(RECORDS SHOWN begins)
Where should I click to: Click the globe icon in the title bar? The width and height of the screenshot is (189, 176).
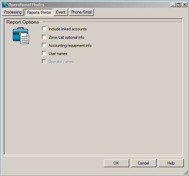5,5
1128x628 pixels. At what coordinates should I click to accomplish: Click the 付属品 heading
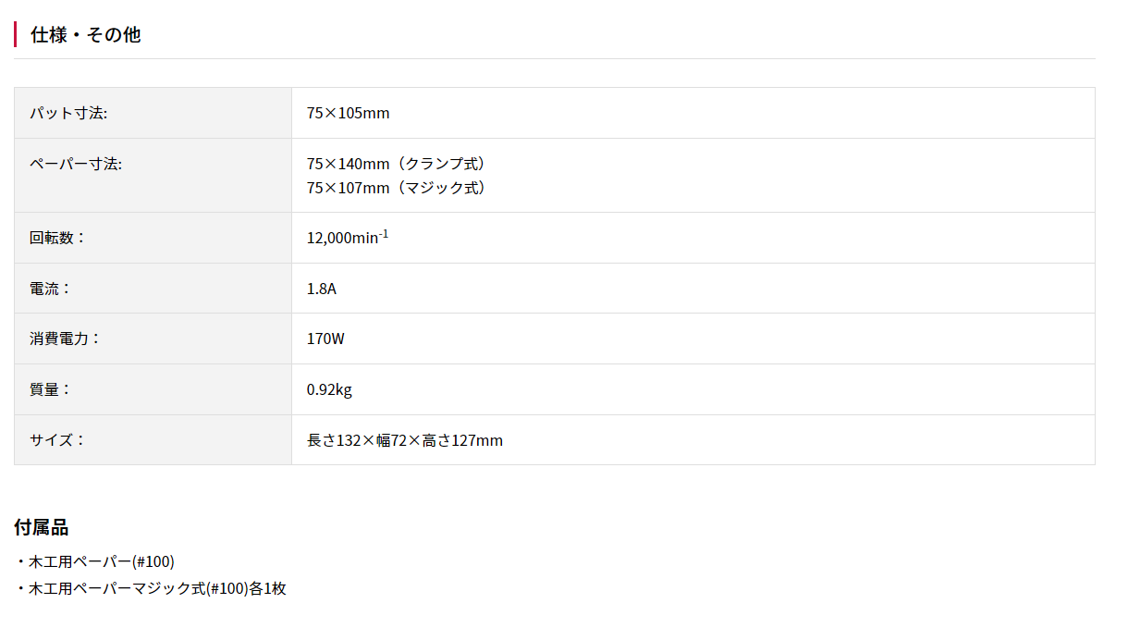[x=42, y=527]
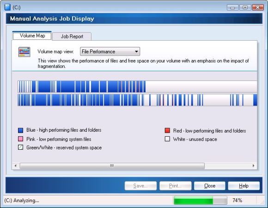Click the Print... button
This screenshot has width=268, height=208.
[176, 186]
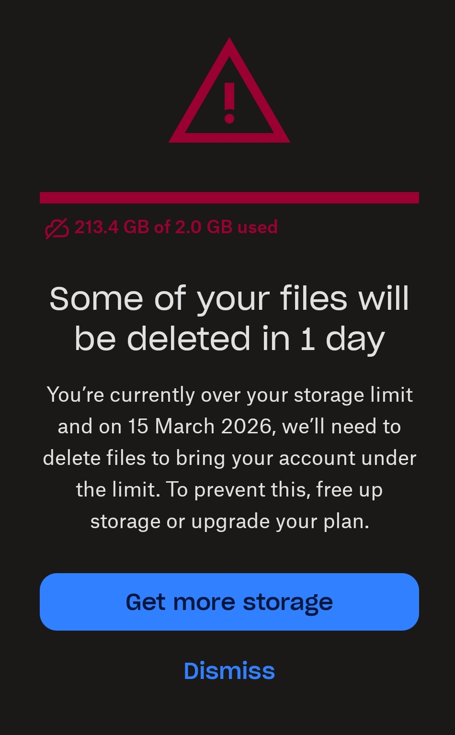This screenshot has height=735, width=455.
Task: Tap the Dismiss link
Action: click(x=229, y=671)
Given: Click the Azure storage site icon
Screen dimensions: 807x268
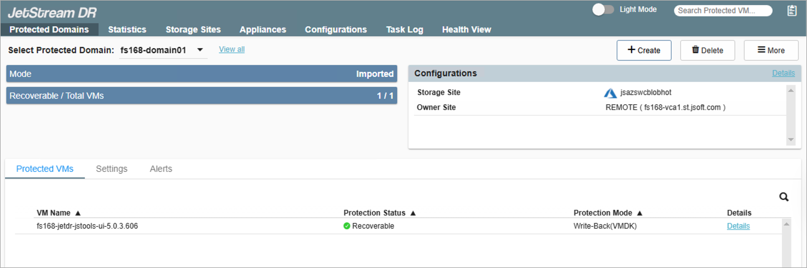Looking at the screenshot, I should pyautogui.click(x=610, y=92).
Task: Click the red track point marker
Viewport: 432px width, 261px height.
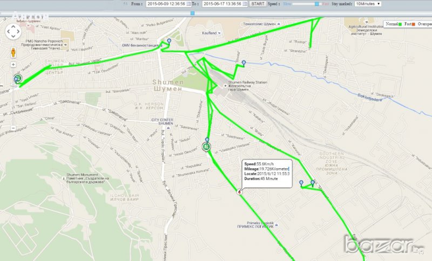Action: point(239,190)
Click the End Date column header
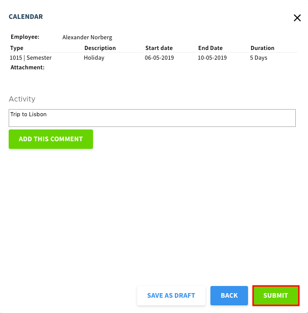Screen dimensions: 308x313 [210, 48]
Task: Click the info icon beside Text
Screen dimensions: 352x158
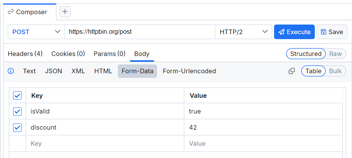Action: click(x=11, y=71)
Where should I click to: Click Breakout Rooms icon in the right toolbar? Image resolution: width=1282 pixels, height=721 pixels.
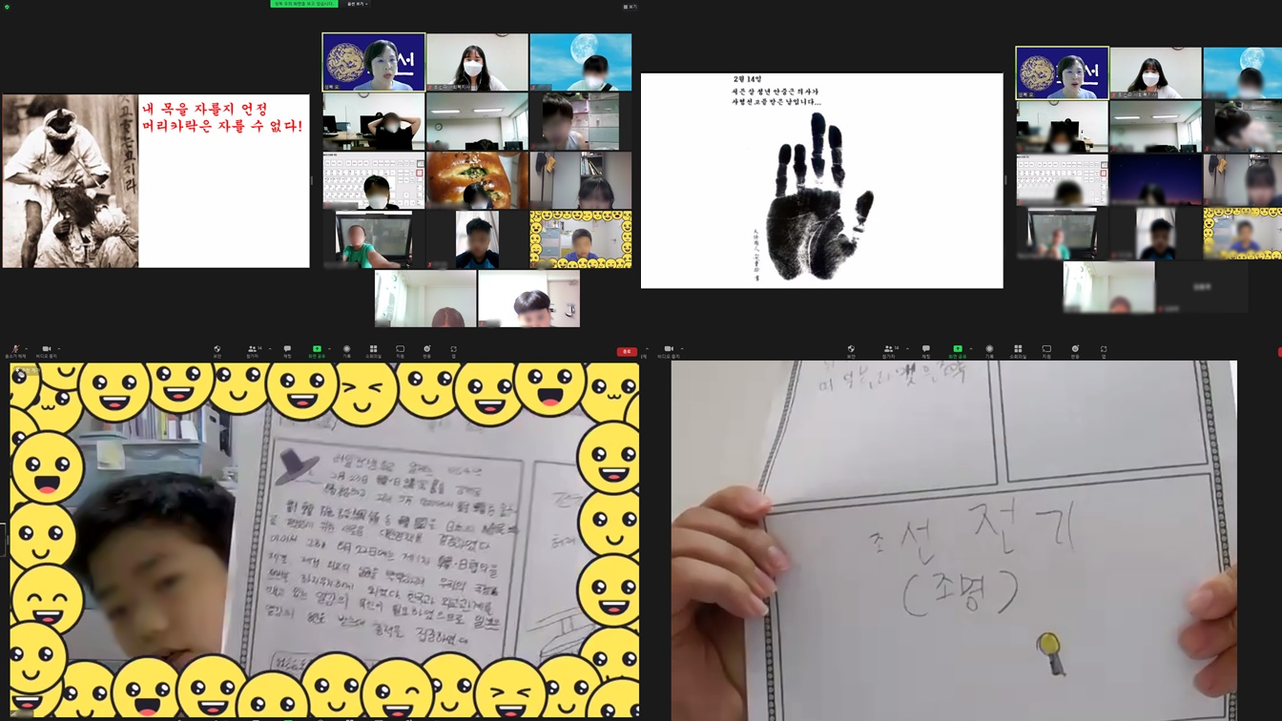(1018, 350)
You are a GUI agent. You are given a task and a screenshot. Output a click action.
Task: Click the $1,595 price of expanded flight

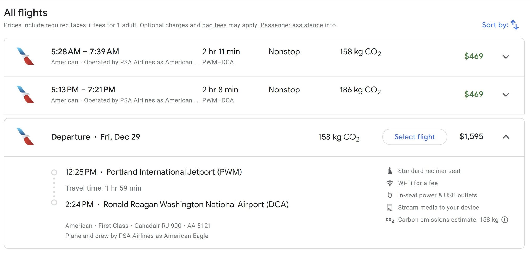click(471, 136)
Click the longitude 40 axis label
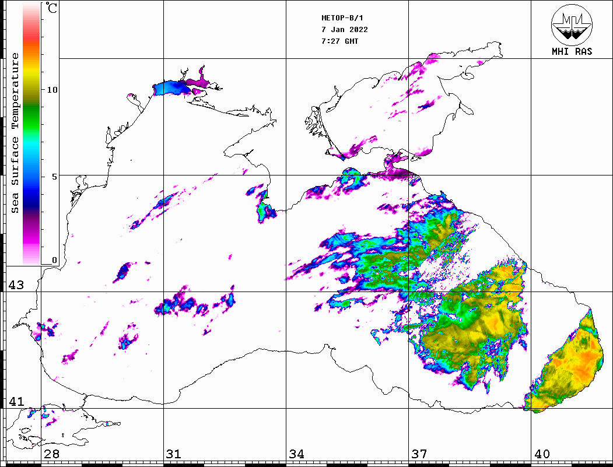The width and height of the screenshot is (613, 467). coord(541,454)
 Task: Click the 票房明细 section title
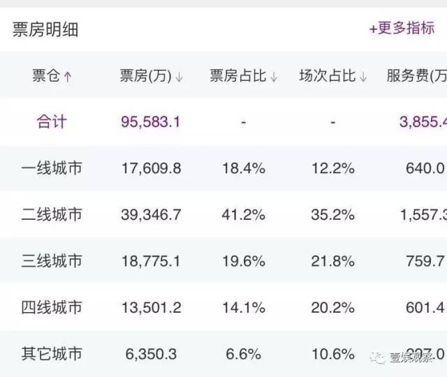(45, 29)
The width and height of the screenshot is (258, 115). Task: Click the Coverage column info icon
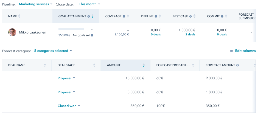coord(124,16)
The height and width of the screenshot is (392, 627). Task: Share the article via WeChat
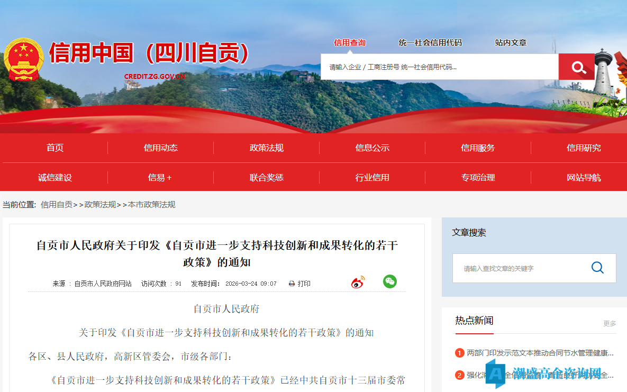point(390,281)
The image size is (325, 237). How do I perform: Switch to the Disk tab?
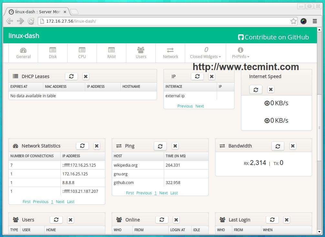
(RECORDS SHOWN ends)
**EXERCISE DESCRIPTION**:
Images are to be omitted; repeat the remaining data above exactly.

**SOLUTION FOR THIS EXERCISE**:
Where should I click to: Click the globe icon in the title bar? The width and height of the screenshot is (189, 176).
5,5
1128x628 pixels. At what coordinates should I click to accomplish: Click the 付属品 heading
[x=42, y=527]
Click the Print... button
This screenshot has width=268, height=208.
[176, 186]
This screenshot has height=735, width=455.
Task: Tap the Dismiss link
Action: click(x=229, y=671)
Given: Click the Azure storage site icon
Screen dimensions: 807x268
Looking at the screenshot, I should pyautogui.click(x=610, y=92).
Task: Click the red track point marker
Viewport: 432px width, 261px height.
Action: point(239,190)
Click the End Date column header
Screen dimensions: 308x313 [210, 48]
Task: Click the info icon beside Text
Screen dimensions: 352x158
Action: click(x=11, y=71)
Where should I click to: Click Breakout Rooms icon in the right toolbar? Image resolution: width=1282 pixels, height=721 pixels.
(1018, 350)
You are a GUI agent. You are given a task and a screenshot. Output a click action.
Task: Click the $1,595 price of expanded flight

click(471, 136)
Click the longitude 40 axis label
The width and height of the screenshot is (613, 467). coord(541,454)
 Task: Click the 票房明细 section title
(45, 29)
The width and height of the screenshot is (258, 115). Task: Click the Coverage column info icon
coord(124,16)
The height and width of the screenshot is (392, 627). Task: Share the article via WeChat
point(390,281)
The image size is (325, 237). How do I perform: Switch to the Disk tab?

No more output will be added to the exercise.